### [Aim of the task]
What you return must match the records character for character.

### [Dataset]
=======

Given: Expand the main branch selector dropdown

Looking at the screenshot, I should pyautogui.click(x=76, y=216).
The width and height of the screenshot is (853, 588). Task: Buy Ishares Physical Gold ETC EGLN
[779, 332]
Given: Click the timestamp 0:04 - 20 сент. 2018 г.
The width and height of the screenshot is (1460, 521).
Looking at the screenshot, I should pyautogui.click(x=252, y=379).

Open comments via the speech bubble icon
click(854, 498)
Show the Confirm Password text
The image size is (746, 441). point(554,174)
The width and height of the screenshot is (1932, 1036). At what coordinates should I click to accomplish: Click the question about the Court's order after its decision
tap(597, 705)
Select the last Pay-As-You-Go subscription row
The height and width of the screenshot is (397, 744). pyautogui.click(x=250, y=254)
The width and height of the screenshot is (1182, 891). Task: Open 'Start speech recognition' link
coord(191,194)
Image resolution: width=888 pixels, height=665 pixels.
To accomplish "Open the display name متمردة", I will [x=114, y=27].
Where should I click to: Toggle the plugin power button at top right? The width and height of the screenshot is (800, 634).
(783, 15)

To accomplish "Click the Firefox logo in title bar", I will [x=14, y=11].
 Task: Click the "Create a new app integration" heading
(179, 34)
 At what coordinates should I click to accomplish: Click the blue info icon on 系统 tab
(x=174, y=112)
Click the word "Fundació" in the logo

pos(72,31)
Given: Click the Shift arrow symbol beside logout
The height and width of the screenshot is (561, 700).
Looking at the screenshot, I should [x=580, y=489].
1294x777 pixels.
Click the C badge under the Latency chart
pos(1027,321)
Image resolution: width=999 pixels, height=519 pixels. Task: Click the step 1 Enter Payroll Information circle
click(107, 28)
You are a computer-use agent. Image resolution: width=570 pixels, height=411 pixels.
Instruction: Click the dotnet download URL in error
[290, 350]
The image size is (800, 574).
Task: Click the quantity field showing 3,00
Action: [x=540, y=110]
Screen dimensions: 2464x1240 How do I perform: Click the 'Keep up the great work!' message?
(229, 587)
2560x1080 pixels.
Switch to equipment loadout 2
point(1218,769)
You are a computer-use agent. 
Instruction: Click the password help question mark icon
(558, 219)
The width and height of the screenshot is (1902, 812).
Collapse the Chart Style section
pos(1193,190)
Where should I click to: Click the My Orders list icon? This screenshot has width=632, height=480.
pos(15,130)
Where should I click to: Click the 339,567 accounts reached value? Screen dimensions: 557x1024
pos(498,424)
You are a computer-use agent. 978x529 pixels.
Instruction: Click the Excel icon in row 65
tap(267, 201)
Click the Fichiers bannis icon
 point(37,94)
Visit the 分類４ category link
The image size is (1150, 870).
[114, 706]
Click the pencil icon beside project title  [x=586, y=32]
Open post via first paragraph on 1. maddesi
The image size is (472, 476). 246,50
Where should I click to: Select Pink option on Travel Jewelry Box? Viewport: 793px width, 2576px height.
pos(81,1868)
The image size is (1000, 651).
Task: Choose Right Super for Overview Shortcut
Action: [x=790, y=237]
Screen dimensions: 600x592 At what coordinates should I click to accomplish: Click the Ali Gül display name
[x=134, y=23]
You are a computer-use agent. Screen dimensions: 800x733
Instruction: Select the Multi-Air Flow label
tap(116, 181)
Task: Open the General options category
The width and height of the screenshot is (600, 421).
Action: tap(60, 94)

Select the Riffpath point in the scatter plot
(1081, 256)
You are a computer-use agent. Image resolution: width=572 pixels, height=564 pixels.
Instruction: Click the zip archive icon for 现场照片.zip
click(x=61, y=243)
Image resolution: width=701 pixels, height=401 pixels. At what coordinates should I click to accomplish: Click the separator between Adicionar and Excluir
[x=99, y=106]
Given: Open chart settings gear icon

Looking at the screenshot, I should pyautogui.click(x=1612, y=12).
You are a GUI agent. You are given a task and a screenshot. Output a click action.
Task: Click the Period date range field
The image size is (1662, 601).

=======

### [Result of this task]
Given: Expand the main branch selector dropdown

Looking at the screenshot, I should pyautogui.click(x=76, y=216).
The width and height of the screenshot is (853, 588). Task: Buy Ishares Physical Gold ETC EGLN
[779, 332]
Given: Click the timestamp 0:04 - 20 сент. 2018 г.
The width and height of the screenshot is (1460, 521).
Looking at the screenshot, I should pyautogui.click(x=252, y=379).

Open comments via the speech bubble icon
click(854, 498)
Show the Confirm Password text
The image size is (746, 441). point(554,174)
The width and height of the screenshot is (1932, 1036). At what coordinates should I click to accomplish: Click the question about the Court's order after its decision
tap(597, 705)
Select the last Pay-As-You-Go subscription row
The height and width of the screenshot is (397, 744). pyautogui.click(x=250, y=254)
The width and height of the screenshot is (1182, 891). Task: Open 'Start speech recognition' link
coord(191,194)
Image resolution: width=888 pixels, height=665 pixels.
To accomplish "Open the display name متمردة", I will [x=114, y=27].
Where should I click to: Toggle the plugin power button at top right? The width and height of the screenshot is (800, 634).
(783, 15)

To accomplish "Click the Firefox logo in title bar", I will [x=14, y=11].
 Task: Click the "Create a new app integration" heading
(179, 34)
 At what coordinates should I click to accomplish: Click the blue info icon on 系统 tab
(x=174, y=112)
Click the word "Fundació" in the logo

pos(72,31)
Given: Click the Shift arrow symbol beside logout
The height and width of the screenshot is (561, 700).
Looking at the screenshot, I should [x=580, y=489].
1294x777 pixels.
Click the C badge under the Latency chart
pos(1027,321)
Image resolution: width=999 pixels, height=519 pixels. Task: Click the step 1 Enter Payroll Information circle
click(107, 28)
You are a computer-use agent. Image resolution: width=570 pixels, height=411 pixels.
Instruction: Click the dotnet download URL in error
[290, 350]
The image size is (800, 574).
Task: Click the quantity field showing 3,00
Action: [x=540, y=110]
Screen dimensions: 2464x1240 How do I perform: Click the 'Keep up the great work!' message?
(229, 587)
2560x1080 pixels.
Switch to equipment loadout 2
point(1218,769)
You are a computer-use agent. 
Instruction: Click the password help question mark icon
(558, 219)
The width and height of the screenshot is (1902, 812).
Collapse the Chart Style section
pos(1193,190)
Where should I click to: Click the My Orders list icon? This screenshot has width=632, height=480.
pos(15,130)
Where should I click to: Click the 339,567 accounts reached value? Screen dimensions: 557x1024
pos(498,424)
You are a computer-use agent. 978x529 pixels.
Instruction: Click the Excel icon in row 65
tap(267, 201)
Click the Fichiers bannis icon
 point(37,94)
Visit the 分類４ category link
The image size is (1150, 870).
[114, 706]
Click the pencil icon beside project title  [x=586, y=32]
Open post via first paragraph on 1. maddesi
The image size is (472, 476). 246,50
Where should I click to: Select Pink option on Travel Jewelry Box? Viewport: 793px width, 2576px height.
pos(81,1868)
The image size is (1000, 651).
Task: Choose Right Super for Overview Shortcut
Action: [x=790, y=237]
Screen dimensions: 600x592 At what coordinates should I click to accomplish: Click the Ali Gül display name
[x=134, y=23]
You are a computer-use agent. Screen dimensions: 800x733
Instruction: Select the Multi-Air Flow label
tap(116, 181)
Task: Open the General options category
The width and height of the screenshot is (600, 421).
Action: tap(60, 94)

Select the Riffpath point in the scatter plot
(1081, 256)
You are a computer-use agent. Image resolution: width=572 pixels, height=564 pixels.
Instruction: Click the zip archive icon for 现场照片.zip
click(x=61, y=243)
Image resolution: width=701 pixels, height=401 pixels. At what coordinates should I click to accomplish: Click the separator between Adicionar and Excluir
[x=99, y=106]
Given: Open chart settings gear icon

Looking at the screenshot, I should pyautogui.click(x=1612, y=12).
You are a GUI agent. You are given a task and a screenshot. Output a click action.
Task: Click the Period date range field
The image size is (1662, 601).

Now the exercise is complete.